The BJP's nationalis­tic, right-wing, aggressive­ly pro-Hindutva campaign has won widespread grassroots support in the north of the vast sub-continent but it does not seem to have the same currency in the south. The ‘one nation; one language; one culture’ policy of this ‘saffron party’ is viewed with suspicion in the South.

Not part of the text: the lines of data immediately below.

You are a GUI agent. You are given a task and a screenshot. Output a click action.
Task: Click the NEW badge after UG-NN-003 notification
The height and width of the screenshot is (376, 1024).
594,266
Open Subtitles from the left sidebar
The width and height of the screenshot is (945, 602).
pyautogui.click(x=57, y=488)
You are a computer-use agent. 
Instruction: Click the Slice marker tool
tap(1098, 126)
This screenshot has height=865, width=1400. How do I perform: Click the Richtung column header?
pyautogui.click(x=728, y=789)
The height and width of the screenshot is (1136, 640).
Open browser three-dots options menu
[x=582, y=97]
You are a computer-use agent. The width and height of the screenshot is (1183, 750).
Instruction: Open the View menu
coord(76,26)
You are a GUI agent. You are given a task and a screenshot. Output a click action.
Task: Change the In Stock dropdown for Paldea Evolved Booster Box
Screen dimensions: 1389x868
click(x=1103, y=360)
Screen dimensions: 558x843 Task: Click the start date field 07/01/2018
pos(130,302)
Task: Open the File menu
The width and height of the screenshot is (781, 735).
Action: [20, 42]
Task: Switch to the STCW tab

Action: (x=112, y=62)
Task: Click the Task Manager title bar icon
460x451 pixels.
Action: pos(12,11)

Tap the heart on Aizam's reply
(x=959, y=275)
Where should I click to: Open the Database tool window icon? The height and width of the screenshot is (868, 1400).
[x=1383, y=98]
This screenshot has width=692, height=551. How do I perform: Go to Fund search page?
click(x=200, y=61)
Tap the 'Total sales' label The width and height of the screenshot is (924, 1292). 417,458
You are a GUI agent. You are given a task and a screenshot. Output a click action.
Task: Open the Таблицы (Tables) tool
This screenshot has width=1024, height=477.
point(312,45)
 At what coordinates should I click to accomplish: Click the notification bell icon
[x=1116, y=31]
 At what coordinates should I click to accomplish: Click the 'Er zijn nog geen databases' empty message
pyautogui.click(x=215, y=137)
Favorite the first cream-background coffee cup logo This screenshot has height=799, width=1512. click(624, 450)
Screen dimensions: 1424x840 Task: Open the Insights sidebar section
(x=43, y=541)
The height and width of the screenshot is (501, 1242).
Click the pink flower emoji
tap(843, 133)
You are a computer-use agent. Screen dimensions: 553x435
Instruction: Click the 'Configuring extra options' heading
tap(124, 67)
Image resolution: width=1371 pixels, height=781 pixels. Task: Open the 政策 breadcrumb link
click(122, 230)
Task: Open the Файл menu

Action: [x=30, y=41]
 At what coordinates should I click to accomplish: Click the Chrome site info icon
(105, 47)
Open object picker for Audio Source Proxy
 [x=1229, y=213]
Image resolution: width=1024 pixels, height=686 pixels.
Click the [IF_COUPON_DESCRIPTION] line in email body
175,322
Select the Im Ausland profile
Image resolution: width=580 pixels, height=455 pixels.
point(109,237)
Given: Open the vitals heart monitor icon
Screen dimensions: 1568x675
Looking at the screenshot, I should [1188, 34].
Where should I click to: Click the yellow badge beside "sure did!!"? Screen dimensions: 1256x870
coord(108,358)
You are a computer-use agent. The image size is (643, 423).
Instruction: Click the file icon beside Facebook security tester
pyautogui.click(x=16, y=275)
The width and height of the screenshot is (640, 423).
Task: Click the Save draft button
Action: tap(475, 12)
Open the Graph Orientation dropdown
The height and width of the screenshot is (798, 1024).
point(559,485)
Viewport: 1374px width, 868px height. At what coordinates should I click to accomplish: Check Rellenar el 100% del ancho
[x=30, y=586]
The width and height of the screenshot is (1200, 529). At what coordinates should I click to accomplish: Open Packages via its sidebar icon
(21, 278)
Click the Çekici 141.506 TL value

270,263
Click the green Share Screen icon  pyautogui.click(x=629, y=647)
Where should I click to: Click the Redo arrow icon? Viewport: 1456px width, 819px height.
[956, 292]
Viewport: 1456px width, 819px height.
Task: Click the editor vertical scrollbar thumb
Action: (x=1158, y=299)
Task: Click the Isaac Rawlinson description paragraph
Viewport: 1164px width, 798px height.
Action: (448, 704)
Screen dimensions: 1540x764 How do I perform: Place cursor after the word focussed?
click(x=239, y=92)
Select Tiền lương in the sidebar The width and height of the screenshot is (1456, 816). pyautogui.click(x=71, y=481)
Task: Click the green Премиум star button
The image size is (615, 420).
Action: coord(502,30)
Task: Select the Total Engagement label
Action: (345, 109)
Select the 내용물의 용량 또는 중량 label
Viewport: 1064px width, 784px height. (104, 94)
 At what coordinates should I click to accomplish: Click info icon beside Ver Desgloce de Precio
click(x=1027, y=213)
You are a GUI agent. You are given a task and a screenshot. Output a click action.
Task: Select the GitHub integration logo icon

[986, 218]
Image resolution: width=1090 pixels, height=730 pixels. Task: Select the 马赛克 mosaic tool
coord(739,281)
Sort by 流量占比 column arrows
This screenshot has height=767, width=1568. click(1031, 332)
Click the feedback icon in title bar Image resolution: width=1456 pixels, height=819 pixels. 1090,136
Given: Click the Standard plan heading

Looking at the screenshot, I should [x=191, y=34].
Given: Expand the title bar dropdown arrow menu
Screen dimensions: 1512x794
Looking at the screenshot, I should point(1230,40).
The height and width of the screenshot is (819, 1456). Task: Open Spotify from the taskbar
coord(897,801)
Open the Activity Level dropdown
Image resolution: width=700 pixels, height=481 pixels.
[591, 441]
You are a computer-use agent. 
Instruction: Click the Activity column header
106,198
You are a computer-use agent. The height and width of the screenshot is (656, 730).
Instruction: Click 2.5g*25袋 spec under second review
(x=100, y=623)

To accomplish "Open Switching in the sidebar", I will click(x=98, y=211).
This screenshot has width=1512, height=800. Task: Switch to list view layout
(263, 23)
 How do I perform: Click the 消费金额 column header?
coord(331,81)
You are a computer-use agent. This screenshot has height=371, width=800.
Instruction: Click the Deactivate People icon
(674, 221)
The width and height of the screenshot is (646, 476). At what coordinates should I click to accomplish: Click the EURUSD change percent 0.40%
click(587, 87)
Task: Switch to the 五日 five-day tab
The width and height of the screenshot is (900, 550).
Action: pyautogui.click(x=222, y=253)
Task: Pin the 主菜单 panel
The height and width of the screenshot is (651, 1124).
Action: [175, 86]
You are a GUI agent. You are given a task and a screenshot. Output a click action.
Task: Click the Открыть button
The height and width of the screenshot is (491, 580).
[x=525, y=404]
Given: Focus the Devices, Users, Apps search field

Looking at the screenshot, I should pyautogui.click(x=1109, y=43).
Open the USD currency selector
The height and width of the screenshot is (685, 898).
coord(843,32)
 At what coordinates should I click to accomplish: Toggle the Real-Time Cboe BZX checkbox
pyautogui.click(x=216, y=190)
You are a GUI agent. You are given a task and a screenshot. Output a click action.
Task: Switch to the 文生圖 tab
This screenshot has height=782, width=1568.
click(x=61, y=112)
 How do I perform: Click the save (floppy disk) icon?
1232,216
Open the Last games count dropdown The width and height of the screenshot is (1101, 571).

It was in clearly a desperate bid to throw some political mud at Tamil Nadu’s ruling party, the DMK, that the Prime Minister no less, threw foreign policy considerat­ions to the wind by dragging the Kachchativ­u non-issue into his election rhetoric with his faithful choir singing from the same hymn sheet.

Wiser counsel seems to have prevailed on the BJP hierarchy after sections of the Indian (non-mainstream) media slammed all of them for shooting off the hip on a settled subject jeopardisi­ng otherwise good relations with neighbouri­ng Sri Lanka. The party's final campaign run in Tamil Nadu last week was minus references to Kachchativ­u.

It was somewhat heartening that the Tamil Nadu parties at least this time refrained from playing the 'Sri Lanka Tamils plight' card to win votes. They were probably unable to do so as there was no armed conflict in the island nation and they themselves remained exposed for encouragin­g their fishermen to steal the catch off the northern waters of Sri Lanka depriving their brethren across the border of their livelihood.

It is still not too late, however, for the Sri Lankan Government to pay more attention to 'connectivi­ty' with the rapidly developing southern states of India, viz., Tamil Nadu, Andhra Pradesh, Telangana, Karnataka, Kerala, and those in the east like Odisha and West Bengal rather than only with Delhi.

It is time for a long overdue shift in its foreign policy direction vis-a-vis India, as it is possible that these states may not be in sync with their own Centre.